== GIVEN TASK A ==
Starting at the row that contains "Click the k6 Scripted logo icon" and ending at the last of the rows, arrange those lines as a numbered list, skipping blank lines and leaving out the pictures.

== SUPPLIED PASSAGE ==
++++++
I am so truly grateful for my family... Our busy lives don't bring us together very often but when we do get together, it is so special to me. Do they know how special they are to me? I hope so...
To me Christmas is not about presents. The real gift is spending time with my wonderful family.
My grandma is very special to me. She is so giving and the most self-less person I know... she'll give you the coat off her back without a second thought. She essentially saved my sisters and my life when we went to live with her. My love of food comes from my grandmother. Even though she worked 5 - 7 days a week well into her 70's she always had fresh food in the house and there was barely a day that we didn't have soup to start a meal and fruit to finish. We gave her a very hard time when we were rebelling as teenagers but hopefully she is proud of the women we have become based on the qualities of traits we learned from her, such as respect for people, young and old, and polite manners.
My sister, Sheila, is a free spirit. She is very loving, loveable and is always ready to have fun. She is my biggest cheerleader and thinks the world of me. She was my "partner in crime", so to speak, for many years and my original "we".
Alyssa is my super creative, truly gifted, super smart niece. She is very independent and does not follow the crowd. She has family in the States, Europe and northern Canada so she's done a lot of travelling. The world is her oyster.. and she is so, so special to me.
My Uncle Peter and Aunt Flo have been mine and my sister's parent figures for a long time and they continue to guide and nurture us. They welcome us into their home generously and whole heartedly and are the glue that keep our family together. Peter and Flo thank you for keeping your hearts and home wide open... Your love means more to me than I could ever express...
My cousin Lena loves my sister and I so much! She is like our big Inuk sister... we are so special to her and she shows it! She was so generous to us as children, she never came to see us empty-handed, which just shows her generous heart. She has a great big laugh, a huge heart and like Sheila, is always ready to have fun! I think I speak for the entire family when I say we are so happy that she has joined us in our family get togethers.
I've watched my cousins Pete and Natasha grow up and they are such blast to hang out with! They are very near and dear to my heart and I will look forward to many more years of friendship and get togethers with them.
I see Nick's sister's Sacha, Remy and Taylor as my little sisters. I want to take them under my wing and protect them but they have also grown before my eyes and are now great young women - very smart, friendly and fun! I am so happy that they have welcomed me into their family as generously as they have.
Nick's mom, Del, is a strong, resilient, very smart and creative person. She has raised wonderful children and holds the family together. She has welcomed me whole heartedly and I will be forever grateful for that.
Nick's little brother Devon is smart and funny! And when I ask him nicely he gives me a hug. Thanks Dev!
As a child I looked up to my cousin Sandra and as adults it's so nice to have her a part of my life.
Sandra's husband Glen is such a great guy! So likeable, funny and fun... just a really great person. Love ya' Glen!
++++++
(Item position rows)
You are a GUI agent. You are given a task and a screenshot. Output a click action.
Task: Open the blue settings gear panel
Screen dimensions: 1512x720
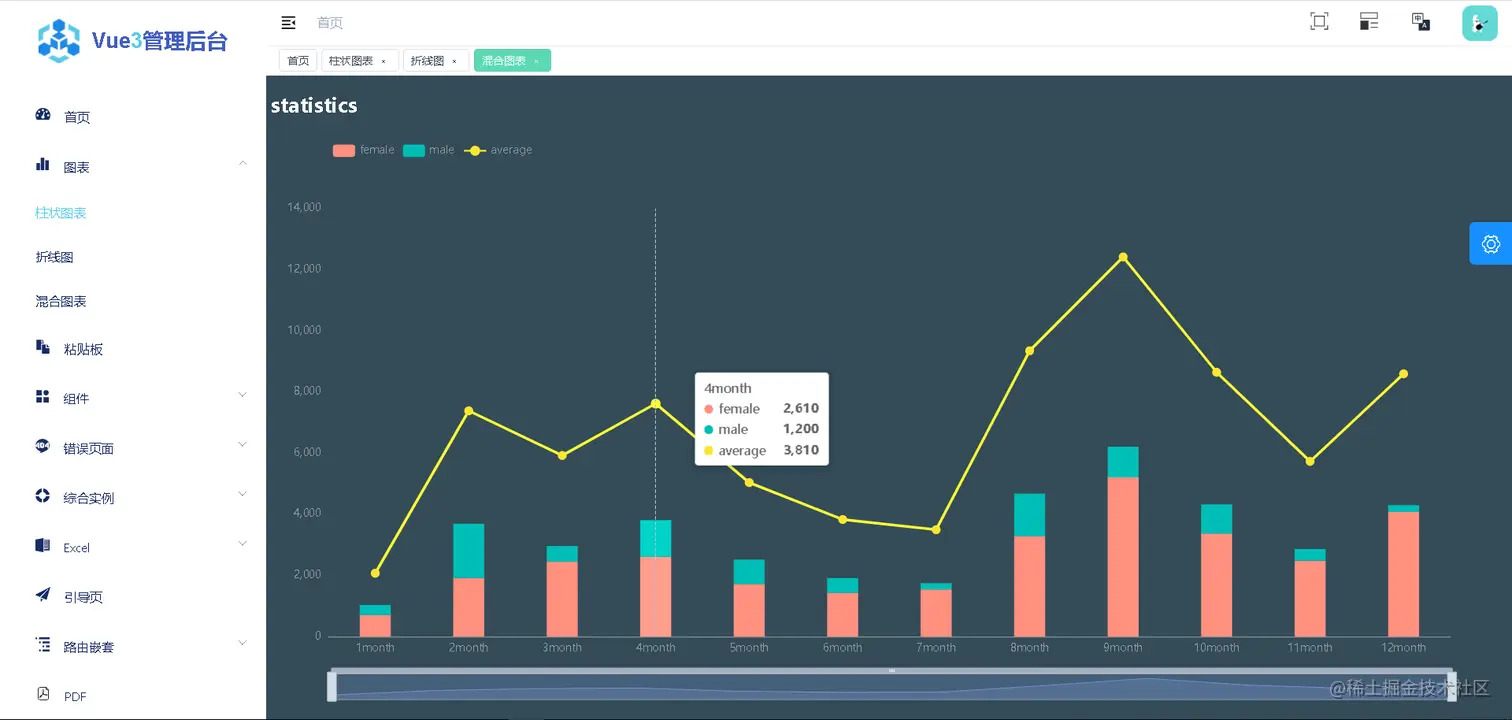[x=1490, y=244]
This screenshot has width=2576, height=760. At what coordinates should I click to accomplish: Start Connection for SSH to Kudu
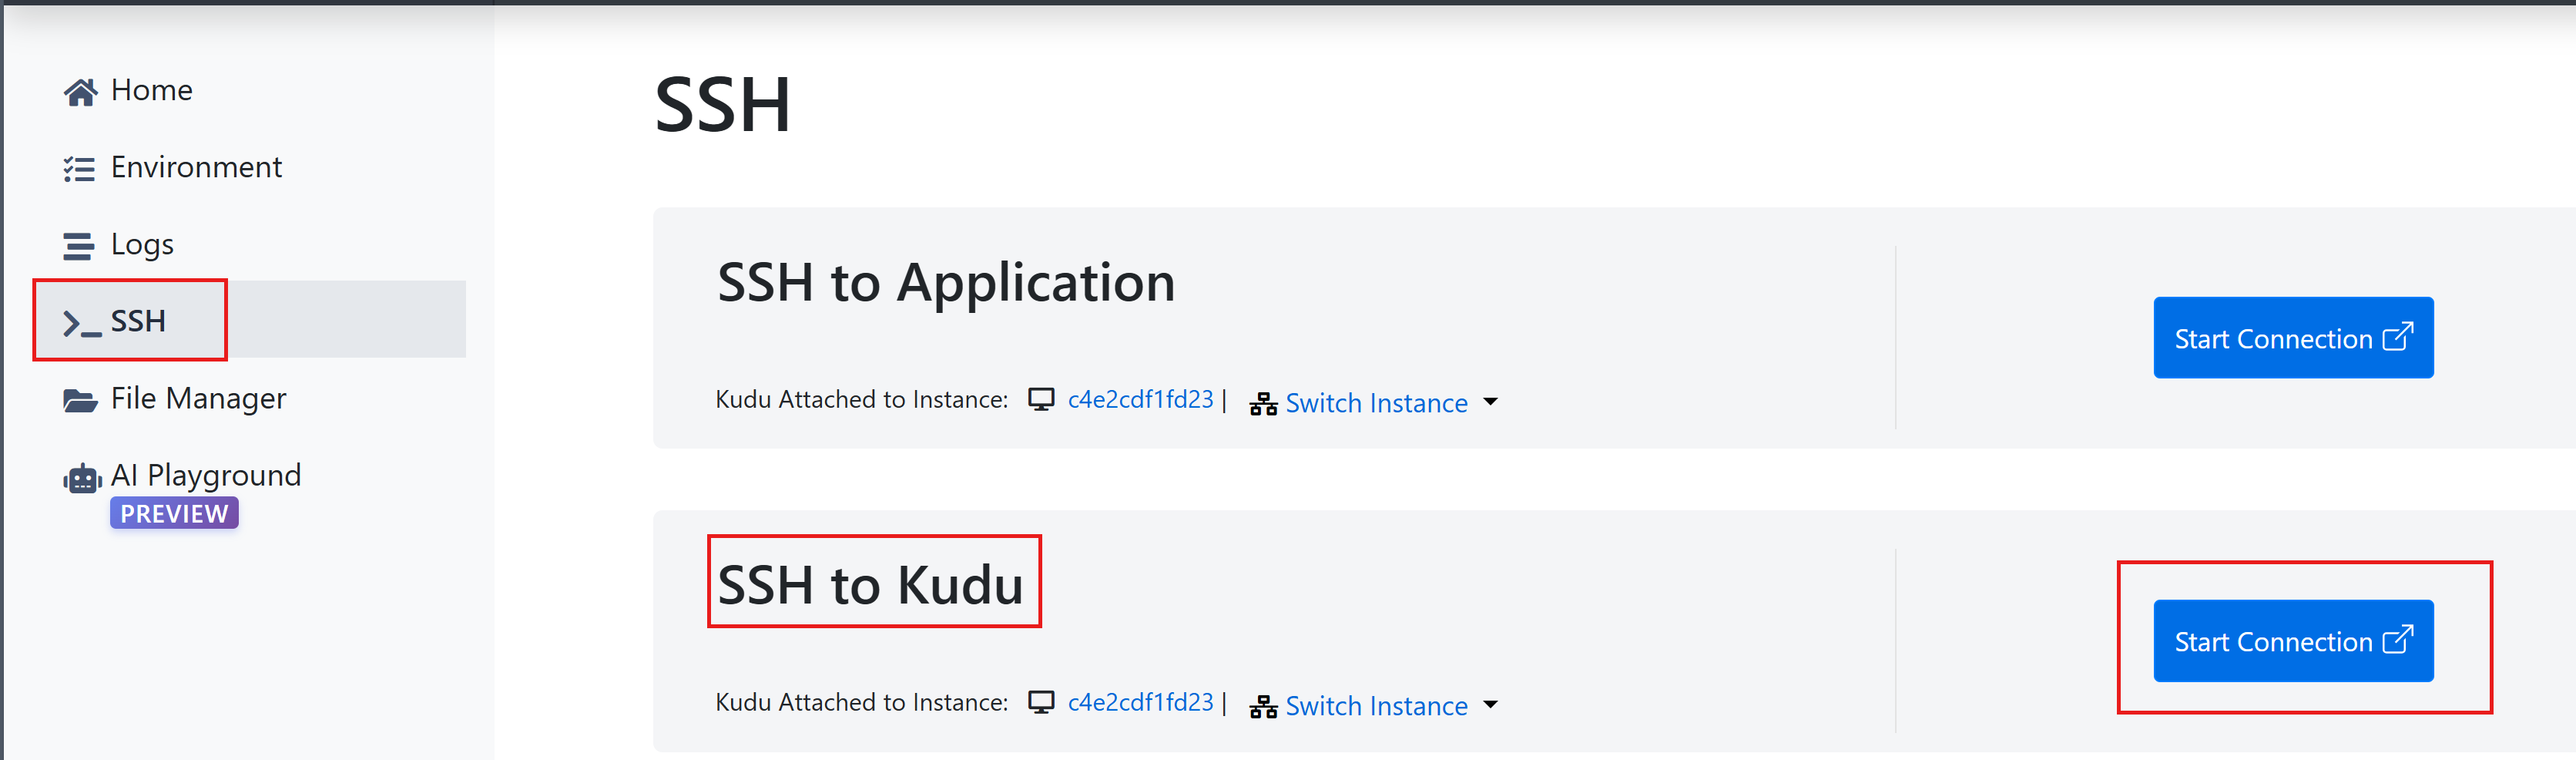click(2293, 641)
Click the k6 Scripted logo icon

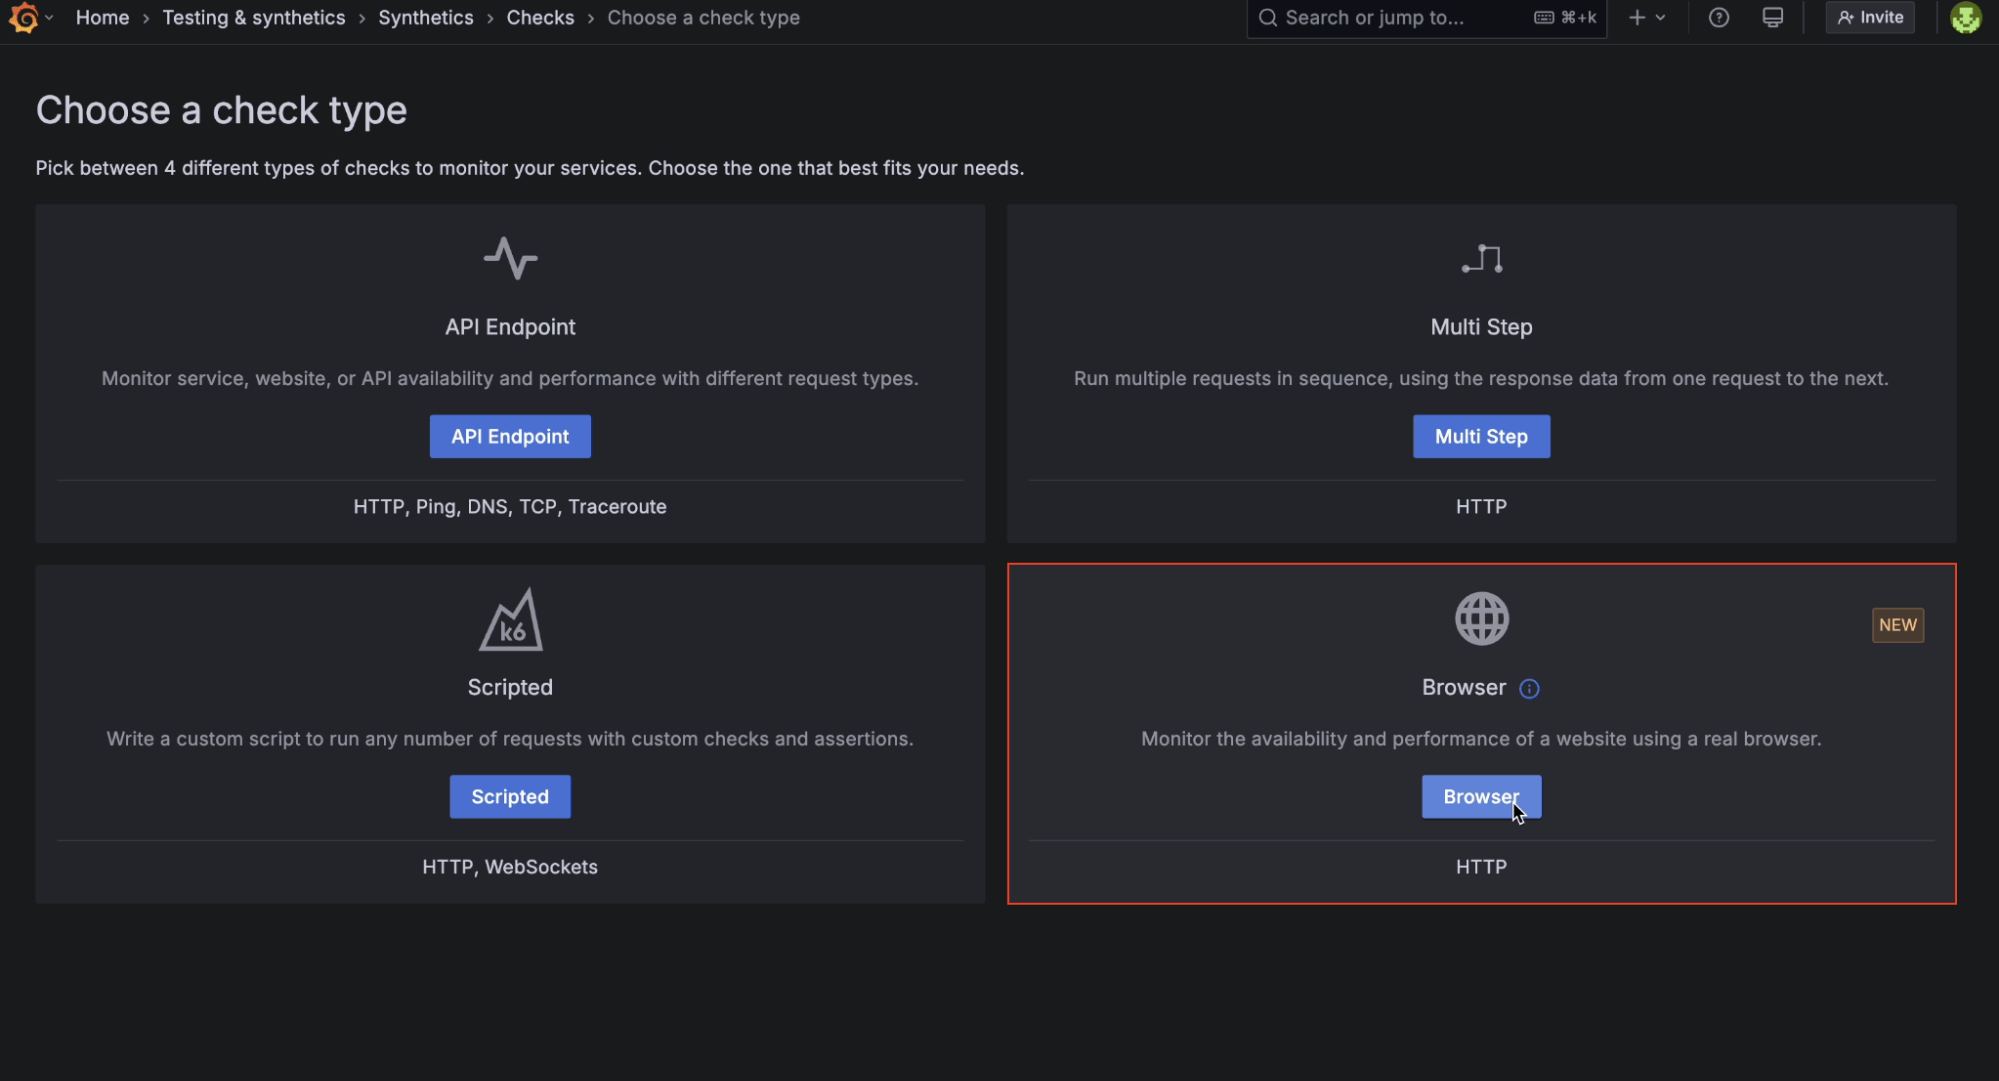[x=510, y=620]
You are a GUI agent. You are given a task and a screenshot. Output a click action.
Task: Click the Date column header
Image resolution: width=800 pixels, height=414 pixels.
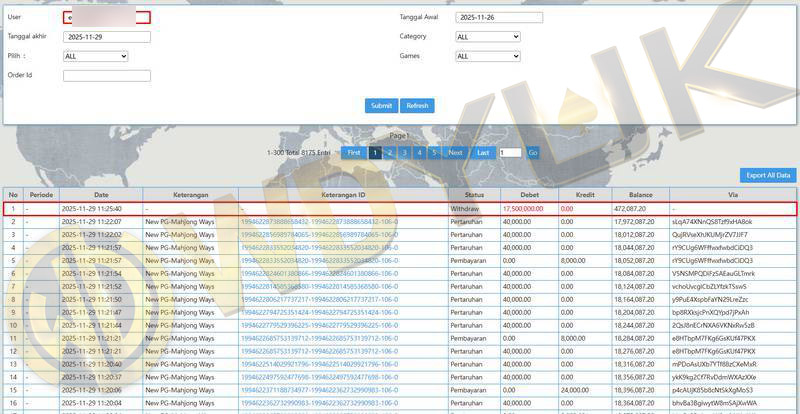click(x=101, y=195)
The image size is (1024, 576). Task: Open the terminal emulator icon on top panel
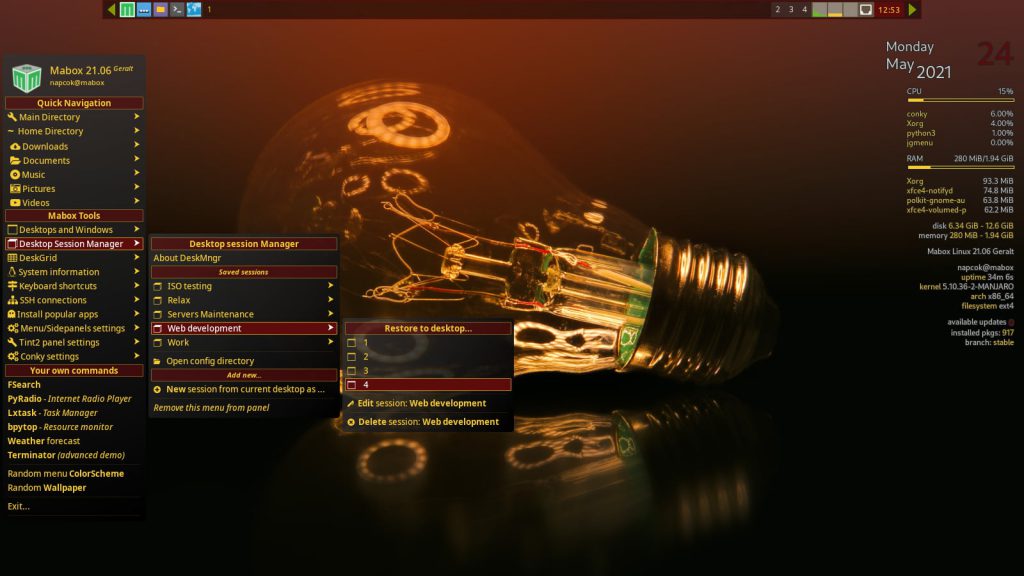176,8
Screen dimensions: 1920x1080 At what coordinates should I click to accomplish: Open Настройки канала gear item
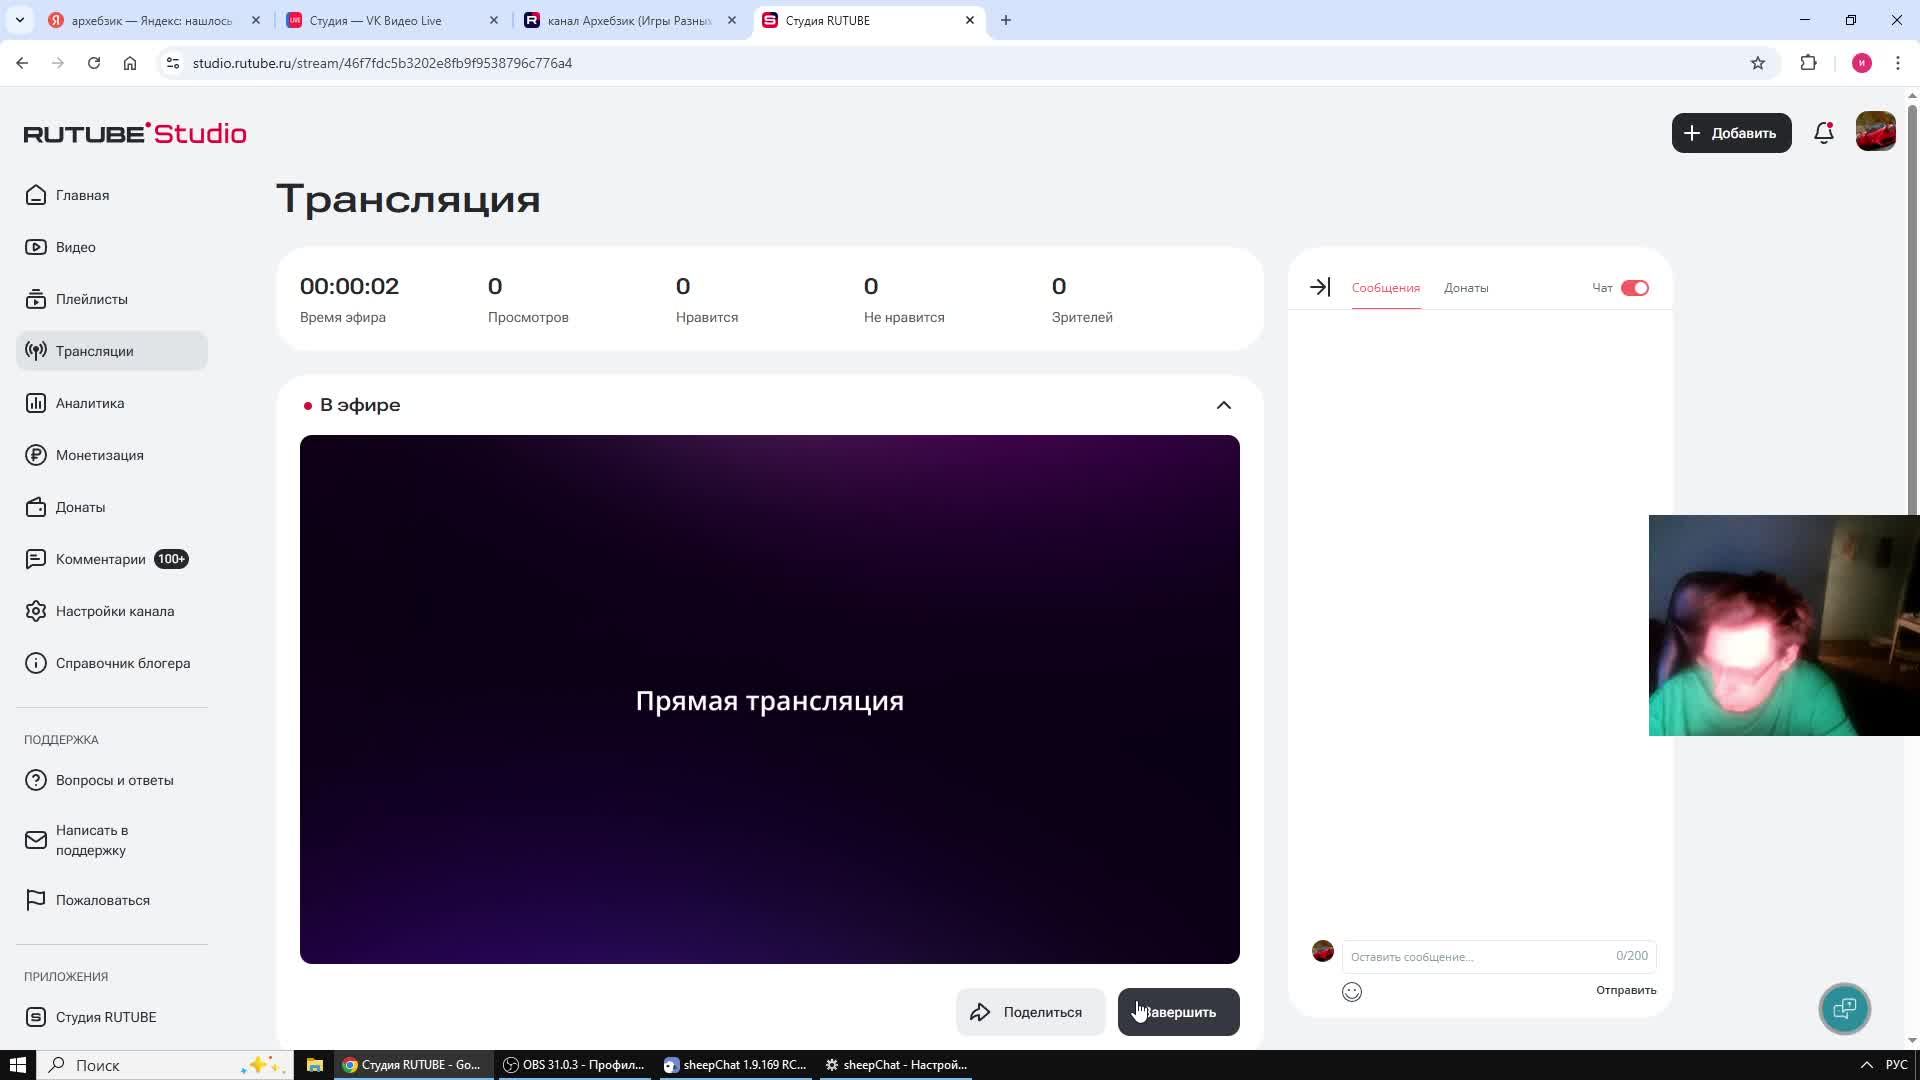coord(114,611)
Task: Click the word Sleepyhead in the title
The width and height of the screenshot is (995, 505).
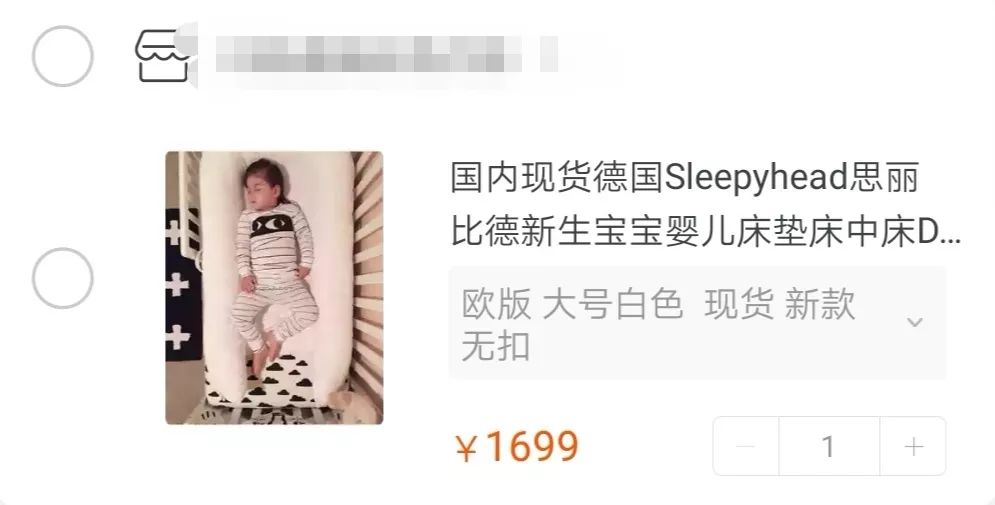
++++++
== GIVEN TASK B ==
Name every person the family tribute calls a cousin.

== CORRECT ANSWER A ==
1. Click the k6 Scripted logo icon
2. [x=510, y=620]
3. You are a GUI agent. You are given a task and a screenshot. Output a click action.
4. Task: Click the Date column header
5. Image resolution: width=800 pixels, height=414 pixels.
6. click(x=101, y=195)
7. The image size is (1024, 576). Task: Open the terminal emulator icon on top panel
8. 176,8
9. Screen dimensions: 1920x1080 At what coordinates should I click to accomplish: Open Настройки канала gear item
10. coord(114,611)
11. Task: Click the word Sleepyhead in the title
12. The width and height of the screenshot is (995, 505).

== CORRECT ANSWER B ==
Lena, Pete, Natasha, Sandra